Task goal
Below is a set of entries. Reproduce exactly the lines from the one containing "Task: Expand the More dropdown in AnyDesk" through the end, both included.

Items listed in a dataset

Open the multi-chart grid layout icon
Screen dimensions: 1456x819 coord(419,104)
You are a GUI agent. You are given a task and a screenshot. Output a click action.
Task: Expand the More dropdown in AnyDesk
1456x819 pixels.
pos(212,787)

Worked solution
Task: Expand the More dropdown in AnyDesk
1456x819 pixels.
pos(212,787)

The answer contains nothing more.